A 45LC P+ will kick very strong, and currently I would not want to shoot this round regularly though a Judge for 2 reasons. 1) It is hard on the hands, 2) it is hard on the firearm. (Note that the new Judges are supposedly able to hand this but Tauras makes no claims that it does, they have just strengthened the cylinder.)

.410 shot through a Judge actually kicks more than Cowboy 45LC and about the same as 45LC. A .410 slug will kick more than 45LC. There are home defense rounds for it also.
Short barrel and home defense versions are good for everyday carry and home defense. The longer barrel is better if you want to hunt with it.

The idea of why the Judge is a good home defense fire arm is:
1) It's a double action revolver, pull the trigger and it fires.
2) .410 rounds and 45LC (Cowboy) rounds normally do not penetrate or travel far after pentrating typical home walls (That is why a shotgun is normally the highest recommended home defense firearm.
3) You can combined different round in the cylinder with the typical set up being .410, 45LC, .410, 45LC, 45LC
4) It is less likely to jam than an automatic.

Of course there are many given reasons why one should not depend on a Judge for home defense, but I don't agree with most of those reasons. The only valid point is that it is a 5 round capacity firearm, but there are speed loaders (holds 5 shots for a quick reload).

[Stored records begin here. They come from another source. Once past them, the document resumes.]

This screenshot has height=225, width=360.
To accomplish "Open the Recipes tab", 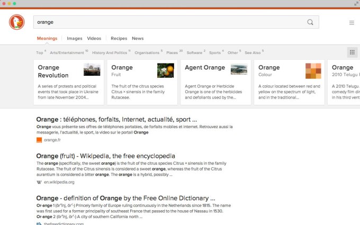I will point(119,39).
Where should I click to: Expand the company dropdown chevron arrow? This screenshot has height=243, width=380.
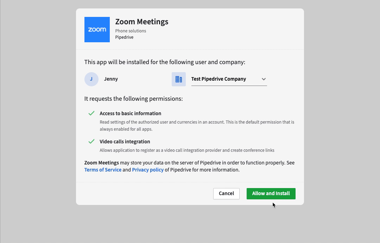(264, 79)
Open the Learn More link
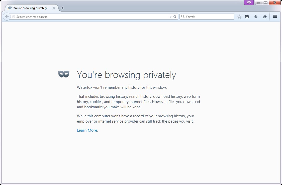Viewport: 282px width, 185px height. (x=87, y=130)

A Judge is a good firearm (pistol) for those who want to shot/own something for many different things and do not know much about firearms.

If only they would make the Circut Judge (carbine style firearm) with a folding stock, it would be extremely popular instead of just popular.

A reason to consider a round like 454, 45LC, .410, (or even the .45auto in the Governor) is that they all can use the same powder and bullet. Just depends on how you want to reload and use it for.

Final point, there are 5 and 6 round 454 casull pistols out there. In the beginning they were only 5 but as technology advance and people were willing to carry a heavier and bigger firearm, they now make a 6 round one.